Harry blickte nachdenklich zu seinem Zauberstab und dann auf das Häufleine Elend, dass sich da vor ihm zusammenkrümmte.
Er hob ihn.
Er dachte an seinen Flug auf dem Hippogreifen.
Er versuchte die grenzenlose, gerechte Kraft und Wut zu finde, die ihm helfen würde, Voldemort endgültig zu vernichten.Er öffnete den Mund, um die tödliche Formel zu sprechen.
Und dann schloss er ihn wieder und ließ den Stab sinken.
Er konnte es nicht.
Er wollte nicht töten.
Langsam trat er noch einen Schritt auf die am Boden liegende Kreatur zu und sagte nur: „Geh!
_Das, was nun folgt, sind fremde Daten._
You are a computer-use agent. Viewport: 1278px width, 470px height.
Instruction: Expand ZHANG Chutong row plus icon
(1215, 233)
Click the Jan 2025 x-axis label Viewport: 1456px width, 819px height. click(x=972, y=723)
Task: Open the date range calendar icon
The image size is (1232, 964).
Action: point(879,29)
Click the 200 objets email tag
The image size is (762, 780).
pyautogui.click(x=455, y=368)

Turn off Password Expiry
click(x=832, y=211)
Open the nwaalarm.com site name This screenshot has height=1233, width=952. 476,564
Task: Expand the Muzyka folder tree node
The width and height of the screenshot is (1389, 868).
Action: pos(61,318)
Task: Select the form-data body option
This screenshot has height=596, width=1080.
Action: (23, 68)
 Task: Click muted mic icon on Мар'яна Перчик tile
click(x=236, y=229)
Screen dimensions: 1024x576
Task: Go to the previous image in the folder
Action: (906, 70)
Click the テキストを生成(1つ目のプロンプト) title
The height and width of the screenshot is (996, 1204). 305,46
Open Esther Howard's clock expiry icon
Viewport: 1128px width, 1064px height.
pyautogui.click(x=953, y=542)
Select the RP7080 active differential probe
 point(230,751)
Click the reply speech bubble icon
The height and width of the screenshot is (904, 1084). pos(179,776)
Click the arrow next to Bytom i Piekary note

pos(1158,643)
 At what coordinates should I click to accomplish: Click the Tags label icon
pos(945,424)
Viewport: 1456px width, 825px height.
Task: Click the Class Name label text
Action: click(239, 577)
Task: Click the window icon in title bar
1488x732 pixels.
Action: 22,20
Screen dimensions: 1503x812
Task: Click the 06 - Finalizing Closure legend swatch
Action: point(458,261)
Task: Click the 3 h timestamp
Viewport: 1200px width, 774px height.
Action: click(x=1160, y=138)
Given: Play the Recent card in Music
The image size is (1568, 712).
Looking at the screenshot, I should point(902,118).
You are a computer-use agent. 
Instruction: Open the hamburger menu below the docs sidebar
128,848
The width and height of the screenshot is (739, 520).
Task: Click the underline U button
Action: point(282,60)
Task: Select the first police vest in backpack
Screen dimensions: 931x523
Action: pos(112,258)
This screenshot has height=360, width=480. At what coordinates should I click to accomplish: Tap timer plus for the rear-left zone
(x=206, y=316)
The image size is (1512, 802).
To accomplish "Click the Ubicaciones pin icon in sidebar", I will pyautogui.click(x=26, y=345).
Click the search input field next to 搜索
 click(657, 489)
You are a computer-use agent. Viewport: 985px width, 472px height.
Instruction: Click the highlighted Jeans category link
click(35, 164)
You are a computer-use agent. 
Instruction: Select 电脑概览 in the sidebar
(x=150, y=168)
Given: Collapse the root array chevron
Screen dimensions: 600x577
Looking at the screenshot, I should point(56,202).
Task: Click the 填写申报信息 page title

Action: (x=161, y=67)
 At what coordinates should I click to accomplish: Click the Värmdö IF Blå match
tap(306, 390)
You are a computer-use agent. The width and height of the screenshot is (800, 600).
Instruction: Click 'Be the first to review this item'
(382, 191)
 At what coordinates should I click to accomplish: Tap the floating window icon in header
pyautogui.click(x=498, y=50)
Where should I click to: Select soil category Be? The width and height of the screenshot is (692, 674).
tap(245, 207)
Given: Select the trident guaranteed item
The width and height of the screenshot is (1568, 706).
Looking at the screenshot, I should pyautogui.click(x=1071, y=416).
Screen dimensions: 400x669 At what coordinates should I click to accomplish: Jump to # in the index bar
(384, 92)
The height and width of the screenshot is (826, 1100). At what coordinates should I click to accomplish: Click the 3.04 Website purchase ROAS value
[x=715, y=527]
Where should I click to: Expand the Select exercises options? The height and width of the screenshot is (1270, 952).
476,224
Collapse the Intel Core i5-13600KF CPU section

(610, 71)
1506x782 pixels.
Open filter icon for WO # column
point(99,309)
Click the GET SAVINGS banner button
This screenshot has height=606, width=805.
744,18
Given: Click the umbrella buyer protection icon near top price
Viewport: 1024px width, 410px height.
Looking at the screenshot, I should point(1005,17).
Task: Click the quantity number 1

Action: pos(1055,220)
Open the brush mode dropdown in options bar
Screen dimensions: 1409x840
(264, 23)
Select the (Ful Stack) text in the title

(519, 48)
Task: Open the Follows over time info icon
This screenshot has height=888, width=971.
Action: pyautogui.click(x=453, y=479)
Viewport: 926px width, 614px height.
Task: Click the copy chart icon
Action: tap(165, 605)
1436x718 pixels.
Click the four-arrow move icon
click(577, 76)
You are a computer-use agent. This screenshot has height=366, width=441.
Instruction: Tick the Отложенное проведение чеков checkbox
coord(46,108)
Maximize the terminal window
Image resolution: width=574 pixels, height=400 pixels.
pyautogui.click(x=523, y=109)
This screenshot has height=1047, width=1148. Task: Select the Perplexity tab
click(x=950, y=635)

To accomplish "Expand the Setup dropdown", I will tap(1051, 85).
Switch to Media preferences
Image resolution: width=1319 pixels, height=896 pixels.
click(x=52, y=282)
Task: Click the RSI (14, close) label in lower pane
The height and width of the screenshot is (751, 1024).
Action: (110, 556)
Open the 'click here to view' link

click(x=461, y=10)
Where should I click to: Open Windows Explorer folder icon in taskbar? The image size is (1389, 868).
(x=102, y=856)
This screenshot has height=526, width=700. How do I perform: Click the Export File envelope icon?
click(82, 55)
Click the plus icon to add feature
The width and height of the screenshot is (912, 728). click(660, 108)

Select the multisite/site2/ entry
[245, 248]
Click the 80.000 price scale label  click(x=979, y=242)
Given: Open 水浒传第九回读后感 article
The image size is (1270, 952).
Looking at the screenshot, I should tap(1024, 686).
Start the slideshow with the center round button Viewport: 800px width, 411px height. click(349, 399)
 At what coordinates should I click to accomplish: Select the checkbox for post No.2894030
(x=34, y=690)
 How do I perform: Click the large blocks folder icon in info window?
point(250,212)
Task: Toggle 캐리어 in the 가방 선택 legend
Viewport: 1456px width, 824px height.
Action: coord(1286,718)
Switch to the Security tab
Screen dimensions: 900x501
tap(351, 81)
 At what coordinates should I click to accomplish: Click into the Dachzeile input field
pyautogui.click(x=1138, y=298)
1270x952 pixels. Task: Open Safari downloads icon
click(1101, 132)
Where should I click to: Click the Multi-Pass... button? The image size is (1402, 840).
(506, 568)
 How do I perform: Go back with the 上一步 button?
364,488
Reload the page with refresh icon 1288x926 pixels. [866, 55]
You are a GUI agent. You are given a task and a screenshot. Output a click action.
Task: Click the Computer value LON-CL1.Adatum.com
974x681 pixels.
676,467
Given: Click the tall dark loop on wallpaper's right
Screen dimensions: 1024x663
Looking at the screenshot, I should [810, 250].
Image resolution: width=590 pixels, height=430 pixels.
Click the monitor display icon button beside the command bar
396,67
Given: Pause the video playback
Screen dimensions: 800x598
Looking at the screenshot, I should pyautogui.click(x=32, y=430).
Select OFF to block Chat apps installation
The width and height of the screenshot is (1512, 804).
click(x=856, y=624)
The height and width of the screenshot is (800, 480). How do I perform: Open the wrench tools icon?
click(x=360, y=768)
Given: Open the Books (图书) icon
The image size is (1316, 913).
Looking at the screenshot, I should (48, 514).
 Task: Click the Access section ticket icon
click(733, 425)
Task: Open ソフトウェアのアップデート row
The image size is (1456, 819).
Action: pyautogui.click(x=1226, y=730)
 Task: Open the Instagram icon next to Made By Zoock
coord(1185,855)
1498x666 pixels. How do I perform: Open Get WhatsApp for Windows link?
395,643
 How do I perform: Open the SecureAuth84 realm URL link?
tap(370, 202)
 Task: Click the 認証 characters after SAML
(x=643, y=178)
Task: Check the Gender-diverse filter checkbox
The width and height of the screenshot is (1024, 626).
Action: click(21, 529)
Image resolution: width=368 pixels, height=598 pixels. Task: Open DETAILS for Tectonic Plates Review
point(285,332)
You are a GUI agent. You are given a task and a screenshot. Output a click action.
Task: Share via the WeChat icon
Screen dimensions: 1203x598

Verschwinde von hier und komm nie wieder zurück. Es werden sich immer wieder Leute gegen dich stellen und du wirst niemals gewinnen. Denn wir haben etwas, dass uns stark macht. Wir haben Freunde."
Dann drehte er sich um und ging zu Rajas leblosem Körper hinüber und sah nach, ob sie noch atmete. Er hörte die Überreste Voldemorts hinter sich etwas kreischen, doch es interessierte ihn nicht mehr. Ein leises Plopp verriet ihm, dass der Herr der Todesser es wohl doch geschaffte hatte, mit letzter Energie zu disapparieren. Später sollte ihm eine Diskussion mit Hermine über diesen Vorfall zeigen, dass der Kampf von Voldemort und Raja wohl einen Loch in den Schutzschirm um Hogwarts gerissen hatte. Doch das war ihm jetzt egal. Er hatte Wichtigeres zu tun.
Er sah aus den Augenwinkeln, wie eine blonde Gestalt ebenfalls auf die Stelle zurannte, an der Raja im zertrampelten Schnee lag. Er und Draco kamen gleichzeitig an. Und noch jemand kniete sich neben die beiden Jungen, als sie das dunkelhaarige Mädchen umdrehten. Snape.
Ungeduldig fühlte er den Puls seiner Schülerin und sagte dann erleichtert: „Sie lebt noch, sie ist nur bewusstlos."
Harry stand auf und machte Platz, damit der Lehrer den leblosen Körper anheben konnte. Ron und Hermine stürzten auf Harry zu und schlossen ihn in die Arme. Als sie sich von ihm lösten, wurden sie von Draco ersetzt, der Harry einen tränenfeuchten Kuss aufdrückte. Erleichtert und doch unfähig ein Wort zu sprechen, drehten sich die vier um. Auch Professor Dumbledore war nun wieder auf den Beinen und lächelte sie trotz des Schweißes, der ihm auf der Stirn zu stehen schien, aufatmend an. „Gott sei Dank, euch ist nichts passiert. Seid ihr verletzt?".
Ron, und Harry verneinten, wurden aber trotzdem zusammen mit Hermine, die eine leichte Platzwunde an der Stirn hatte, auf die Krankenstation geschickt. Auch Draco, der sich bei seinem Sturz den Arm verstaucht hatte, musste mit. Im Vorbeigehen nickten ihnen die anderen Ordens-Mitglieder zu. Sie waren damit beschäftigt, die wenigen verbleibenden Todesser dingfest zu machen. Moody schickte noch ein heiseres „Saubere Arbeit, Potter!"hinter ihnen her, doch Harry war einfach nur müde.
Als Madame Pomfrey ihn und seine drei Freunde gleich zum Dableiben zwang, wehrte er sich nicht und schlief erschöpft fast auf der Stelle ein.